August 19, 2013

No matter the weather


Every day before going to our boats, we gathered for a morning meeting. Paddlers would stand around in clusters, putting on sunscreen or packing rain gear, cramming cameras and snacks into dry bags. Sometimes Hickory, the lead paddler, would tell us something about the tides or the winds, and let us know what to expect.

One of the organizers would tell us where we'd be stopping for lunch. And often we got messages that stuck with me all day just because they were so simple. "Remember, " Chief Edwards would say before we got into our boats. "Be kind to each other." Be kind to each other. I loved that.

I can remember one morning, when the sky looked ominous, a nervous paddler who had just joined the day before said, "Last night, the news said a 40 percent chance of rain. Do we have an updated weather report?"

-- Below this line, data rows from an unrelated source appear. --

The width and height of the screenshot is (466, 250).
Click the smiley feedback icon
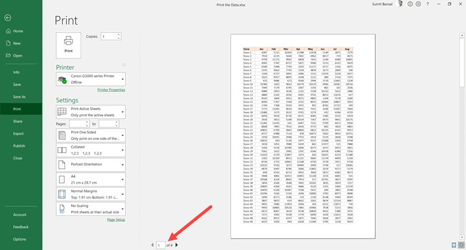(x=410, y=4)
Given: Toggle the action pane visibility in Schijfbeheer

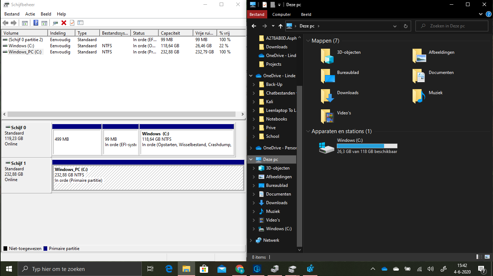Looking at the screenshot, I should click(44, 23).
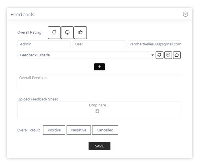Select thumbs up for Overall Rating
This screenshot has width=199, height=166.
[x=80, y=33]
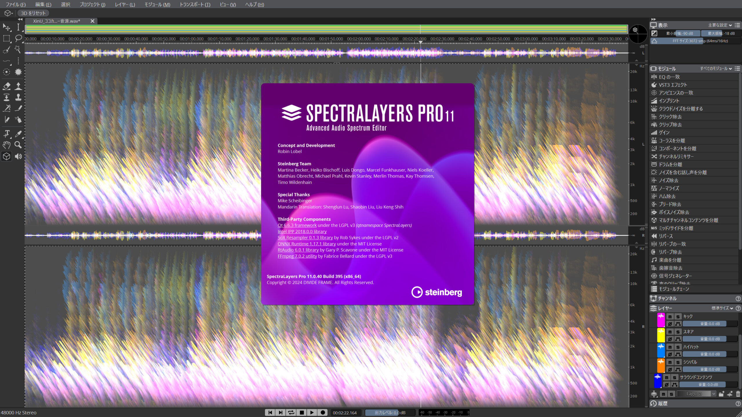742x417 pixels.
Task: Click the Play button in transport
Action: point(312,412)
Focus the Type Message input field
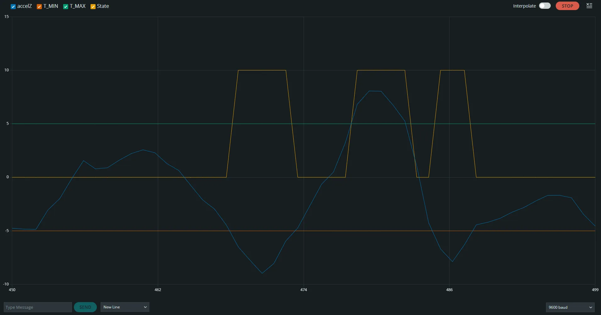Image resolution: width=601 pixels, height=315 pixels. pos(38,307)
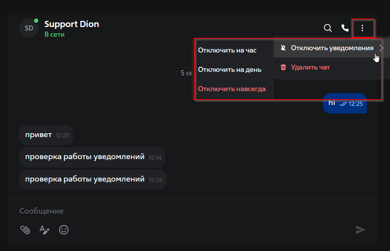Click the crossed-out bell notification icon
The height and width of the screenshot is (251, 390).
coord(283,48)
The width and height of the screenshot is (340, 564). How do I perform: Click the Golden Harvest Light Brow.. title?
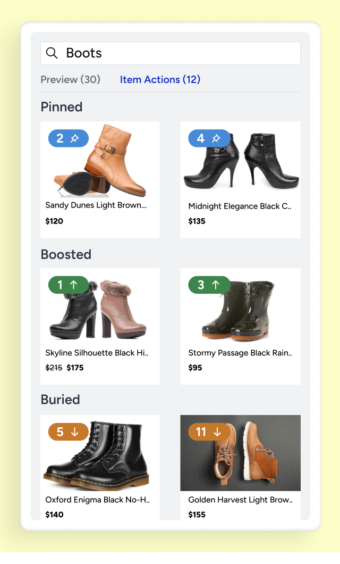[x=241, y=500]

Chief Jake Edwards looked at him and said in his deep voice, "There's a 100 percent chance of AWESOME."

Everyone cheered.

It did rain sometimes. The most spectacular storm happened after we'd already landed and were setting up our tents on a grassy lawn near the edge of the river. The wind suddenly rose, and the sky above the river turned white. We could see the storm coming. When it hit, it was spectacular: driving rain, thunder and lightning, winds that twisted ropes and tossed clothing off lines. As I ducked into the tent to stay drive, I could hear a bunch of the teenagers yelling, yipping, cheering.

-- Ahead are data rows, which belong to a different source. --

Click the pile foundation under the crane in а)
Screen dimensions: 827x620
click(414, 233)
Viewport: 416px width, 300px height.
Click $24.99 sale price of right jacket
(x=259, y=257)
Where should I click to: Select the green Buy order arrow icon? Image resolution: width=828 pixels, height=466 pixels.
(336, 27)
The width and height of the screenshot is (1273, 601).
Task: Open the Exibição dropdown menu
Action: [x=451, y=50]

The storm came and went, and it meant that our afternoon program became an evening program instead. The speaker was a clan mother from the Beaver Clan who began by saying, "We had to delay the program because of a storm. I guess that shows us where the real power is."

A late afternoon storm on the Hudson.


Sam said...

Not sure what's happening with blogger, but it's taken me ten tries to leave a comment.

I loved the "100 percent chance of awesome" forecast.

jo(e) said...

Yeah, something weird is going on with the blogger interface. Sorry it took so many tries!

robin andrea said...

Love reading about this journey.

Urban Sophisticate Sister said...

Wow - what a beautiful place to camp! Is this a campground, or someplace that hosted you?

jo(e) said...

In the bottom photo, we were camping in a park right in Cold Spring. I don't think it's a park that usually allows camping. Most places were like that -- we'd borrow any lawns we could, set up about 100 tents all very close to each other, pile the kayaks and canoes somewhere near the water, and bring in about ten porta-potties.